## Task description
Scan the records below for the line with "The image size is (497, 363)." and the line with "the first highlighted", and retype that range exactly, both ends included, pictures excepted.

## Supplied data
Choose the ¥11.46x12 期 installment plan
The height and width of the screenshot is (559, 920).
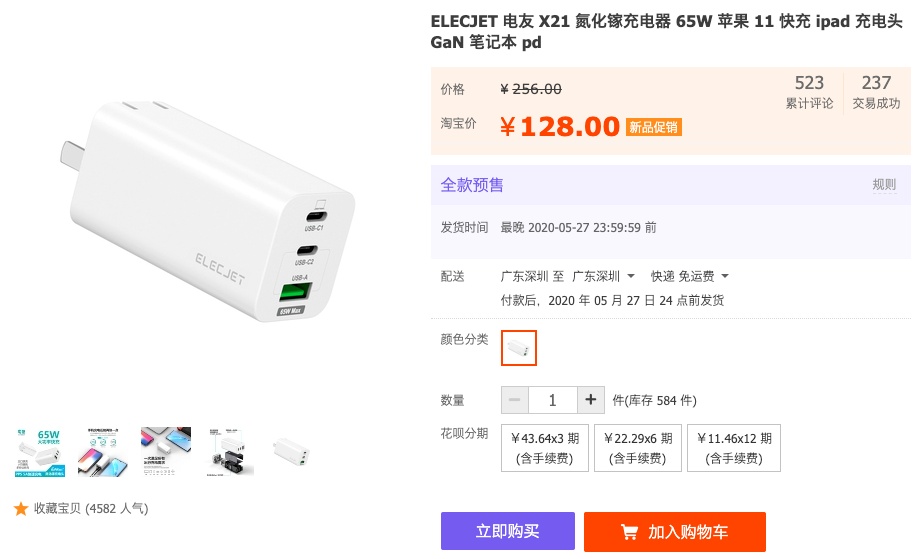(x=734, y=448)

--

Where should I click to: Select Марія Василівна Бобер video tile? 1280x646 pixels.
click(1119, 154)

* * *

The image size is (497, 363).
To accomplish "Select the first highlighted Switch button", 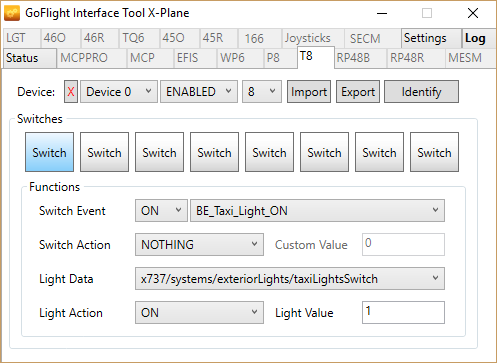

## Answer below
The image size is (497, 363).
To accomplish "Select the first highlighted Switch button", 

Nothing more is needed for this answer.